- _TASK TO CARRY OUT_:
Exact duplicates of the lines from the top of the data through the line containing "You are a computer-use" are needed, with every picture left out.

■ ■ ■ ■ ■

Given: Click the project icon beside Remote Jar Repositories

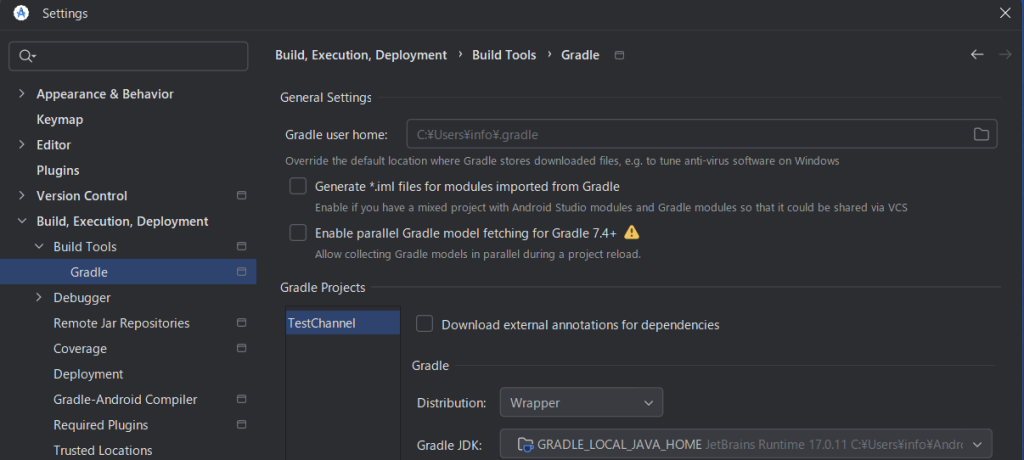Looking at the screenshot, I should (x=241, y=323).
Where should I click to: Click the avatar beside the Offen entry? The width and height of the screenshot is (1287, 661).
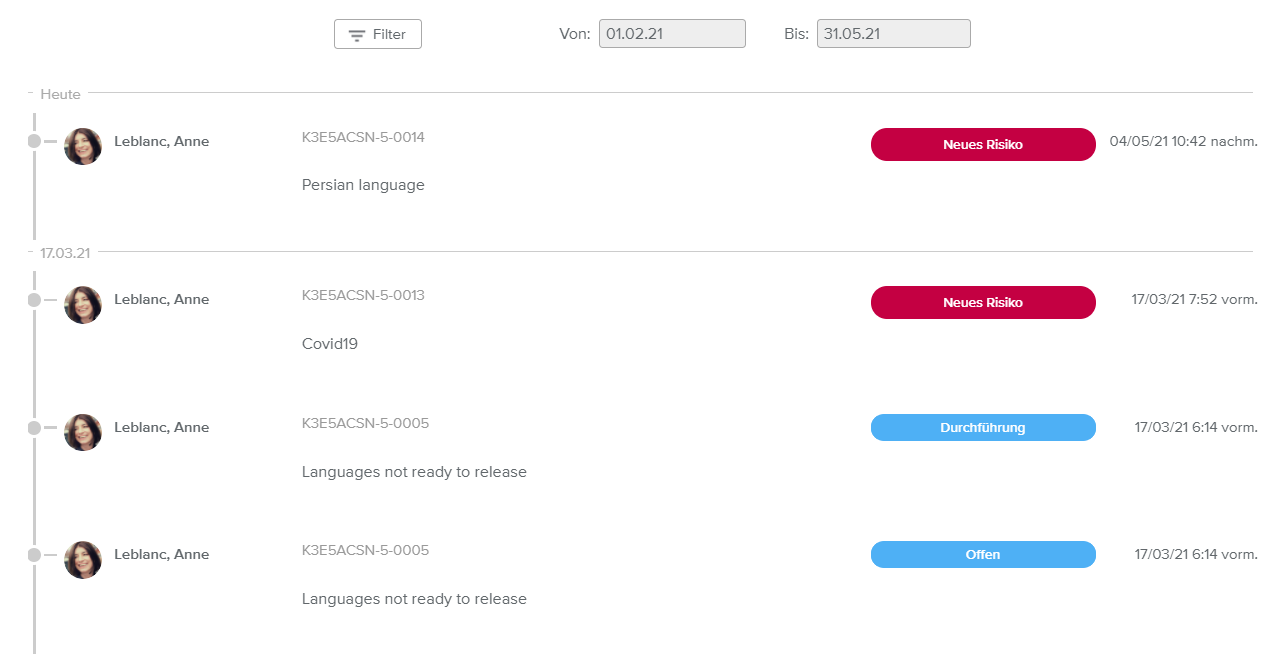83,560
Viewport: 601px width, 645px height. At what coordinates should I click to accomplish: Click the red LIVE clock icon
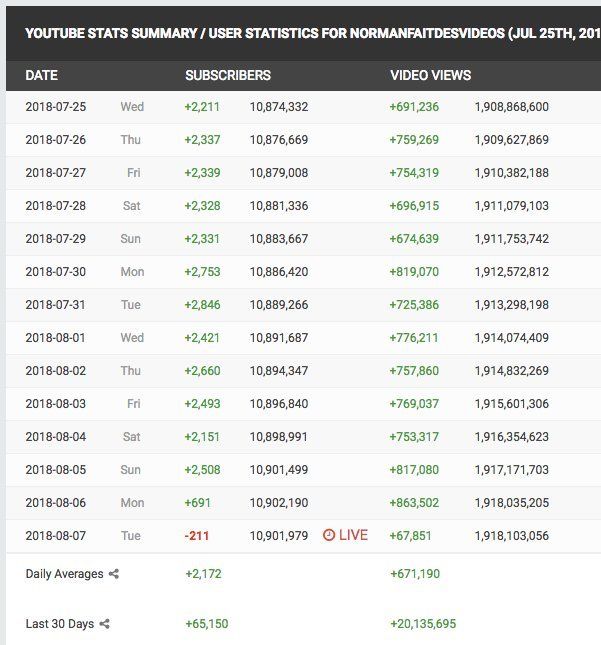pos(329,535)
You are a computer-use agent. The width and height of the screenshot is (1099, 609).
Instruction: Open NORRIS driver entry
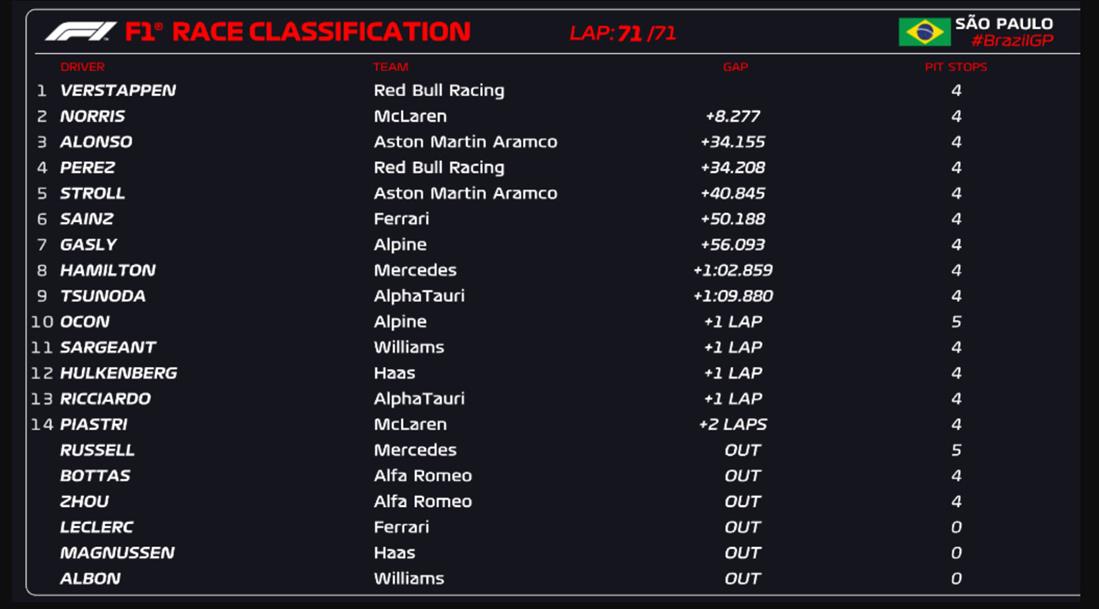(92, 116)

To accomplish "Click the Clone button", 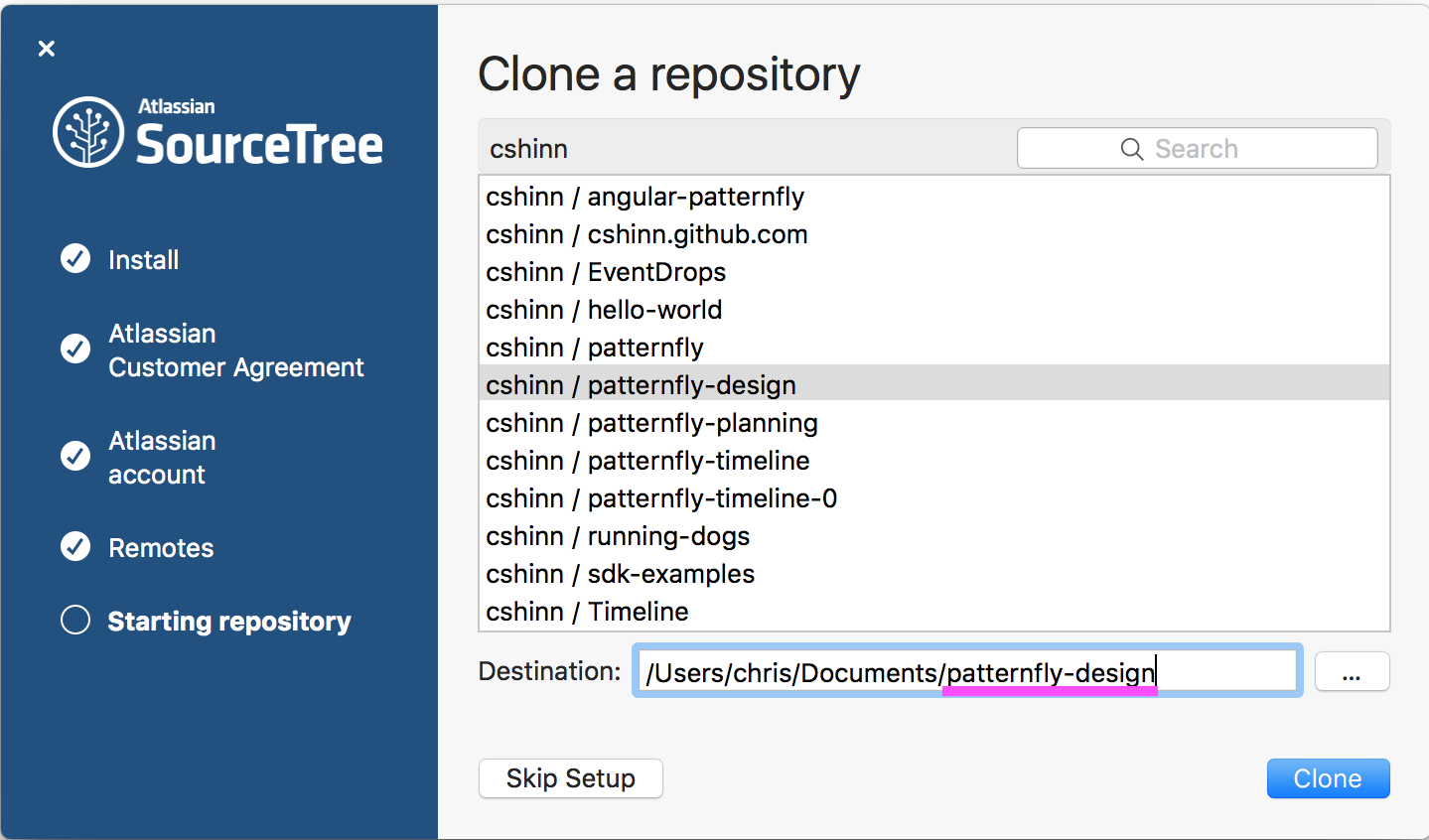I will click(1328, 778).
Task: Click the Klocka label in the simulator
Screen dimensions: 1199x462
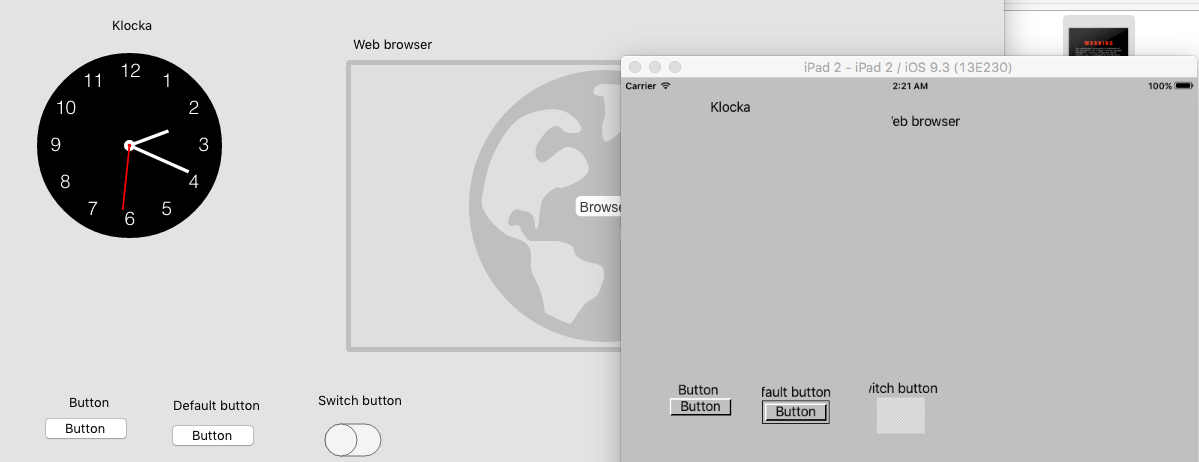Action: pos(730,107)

■ ■ ■ ■ ■

- _YOUR RESPONSE_:
Given: Click the project icon beside Remote Jar Repositories

Looking at the screenshot, I should (x=241, y=323).
Where should I click to: Click the avatar beside the Offen entry? The width and height of the screenshot is (1287, 661).
83,560
Viewport: 601px width, 645px height. At what coordinates should I click to accomplish: Click the red LIVE clock icon
pos(329,535)
You are a computer-use agent. The width and height of the screenshot is (1099, 609).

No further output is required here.